Oracle’s earnings for its second quarter ending in November disappointed shareholders, as speculations arise that the company’s lower sales may be a part of a broader trend that may soon impact the rest of the tech industry.
The software maker reported a net income of 54 cents per share, compared to Wall Street’s average expectation of 57 cents. And revenue also missed the mark at $8.81 billion, below the $9.23 billion analysts thought the company would generate. This definitely alarmed Oracle’s investors.
“The stock declined as much as 9.6 percent to the equivalent of $26.54 in German trading and was down 8.3 percent as of 10:40 a.m. in Frankfurt. Rival SAP AG (SAP), the biggest software maker, dropped as much as 4.1 percent to 40.78 euros.”
The rest of the market is also reacting to Oracle’s decline because it is feared this is a sign organizations are starting to cut back on IT spending. This outlook has been underscored by the fact that Oracle’s software sales did anything but reach the double-digit growth rate analysts expected, increasing only two percent compared to the same period a year ago. And Oracle’s own forecast predicts that this slowdown will persist throughout the next quarter as well.

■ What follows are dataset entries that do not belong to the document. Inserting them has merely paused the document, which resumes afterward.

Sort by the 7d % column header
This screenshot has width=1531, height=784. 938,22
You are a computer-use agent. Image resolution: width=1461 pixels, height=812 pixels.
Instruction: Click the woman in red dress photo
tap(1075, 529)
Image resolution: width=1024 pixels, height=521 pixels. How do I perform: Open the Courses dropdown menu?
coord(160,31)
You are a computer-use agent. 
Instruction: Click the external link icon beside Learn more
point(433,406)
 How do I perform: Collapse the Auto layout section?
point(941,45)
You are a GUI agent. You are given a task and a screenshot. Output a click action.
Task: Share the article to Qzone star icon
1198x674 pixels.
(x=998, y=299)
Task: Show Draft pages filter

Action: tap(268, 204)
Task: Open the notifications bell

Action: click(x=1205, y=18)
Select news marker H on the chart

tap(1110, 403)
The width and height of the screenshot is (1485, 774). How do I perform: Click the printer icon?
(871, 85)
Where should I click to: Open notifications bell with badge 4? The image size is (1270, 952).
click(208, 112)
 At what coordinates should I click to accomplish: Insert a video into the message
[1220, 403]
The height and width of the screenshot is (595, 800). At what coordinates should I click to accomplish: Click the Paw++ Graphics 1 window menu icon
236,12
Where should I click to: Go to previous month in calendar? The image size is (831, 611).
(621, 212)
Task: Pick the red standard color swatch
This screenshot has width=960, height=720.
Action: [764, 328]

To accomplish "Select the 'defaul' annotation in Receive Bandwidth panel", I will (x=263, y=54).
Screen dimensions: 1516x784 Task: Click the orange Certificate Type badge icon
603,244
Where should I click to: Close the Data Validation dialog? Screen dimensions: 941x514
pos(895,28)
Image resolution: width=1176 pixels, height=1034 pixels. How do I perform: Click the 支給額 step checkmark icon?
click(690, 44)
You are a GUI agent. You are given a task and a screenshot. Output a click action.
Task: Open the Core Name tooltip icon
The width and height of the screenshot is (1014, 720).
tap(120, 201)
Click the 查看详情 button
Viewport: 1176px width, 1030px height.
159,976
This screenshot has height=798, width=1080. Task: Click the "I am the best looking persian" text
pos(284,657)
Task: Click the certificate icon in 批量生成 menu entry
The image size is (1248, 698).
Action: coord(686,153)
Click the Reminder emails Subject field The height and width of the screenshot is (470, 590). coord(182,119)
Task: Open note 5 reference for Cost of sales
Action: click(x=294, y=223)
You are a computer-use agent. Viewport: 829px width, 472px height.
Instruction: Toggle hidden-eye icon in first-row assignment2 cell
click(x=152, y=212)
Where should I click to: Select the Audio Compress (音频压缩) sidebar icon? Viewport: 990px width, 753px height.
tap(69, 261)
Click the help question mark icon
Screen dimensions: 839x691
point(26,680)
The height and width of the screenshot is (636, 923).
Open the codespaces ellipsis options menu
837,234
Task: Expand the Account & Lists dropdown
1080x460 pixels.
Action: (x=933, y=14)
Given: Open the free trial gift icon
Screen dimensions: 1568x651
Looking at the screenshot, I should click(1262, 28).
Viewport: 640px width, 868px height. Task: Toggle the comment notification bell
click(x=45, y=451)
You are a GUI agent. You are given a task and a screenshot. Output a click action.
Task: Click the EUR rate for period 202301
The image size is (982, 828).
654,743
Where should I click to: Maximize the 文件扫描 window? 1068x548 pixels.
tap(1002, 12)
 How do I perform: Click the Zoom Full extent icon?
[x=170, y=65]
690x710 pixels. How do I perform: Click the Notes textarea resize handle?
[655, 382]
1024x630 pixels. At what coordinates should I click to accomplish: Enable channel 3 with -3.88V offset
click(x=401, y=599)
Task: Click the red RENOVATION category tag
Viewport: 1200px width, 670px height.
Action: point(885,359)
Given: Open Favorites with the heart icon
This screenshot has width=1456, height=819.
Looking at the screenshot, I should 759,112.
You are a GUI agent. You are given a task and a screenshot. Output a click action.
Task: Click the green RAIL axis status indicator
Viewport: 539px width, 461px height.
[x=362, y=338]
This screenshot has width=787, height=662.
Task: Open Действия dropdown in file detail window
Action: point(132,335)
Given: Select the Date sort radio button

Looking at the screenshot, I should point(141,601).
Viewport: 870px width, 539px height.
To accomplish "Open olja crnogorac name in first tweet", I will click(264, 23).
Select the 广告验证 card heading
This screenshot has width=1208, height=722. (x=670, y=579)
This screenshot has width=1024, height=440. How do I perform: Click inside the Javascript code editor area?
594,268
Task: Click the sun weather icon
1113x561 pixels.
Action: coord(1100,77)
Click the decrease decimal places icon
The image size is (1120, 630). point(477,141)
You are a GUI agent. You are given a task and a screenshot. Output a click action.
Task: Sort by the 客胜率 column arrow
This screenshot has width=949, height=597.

Oracle’s software license sales and the ongoing income this business generates remain a core part of the company. They expanded this strategy into the cloud during Q2, perhaps most notably with the acquisition of customer service software maker and Salesforce competitor RightNow. Oracle agreed to pay $43.00 per share, or a total of $1.5 billion, for the company that will help it better compete with its rival.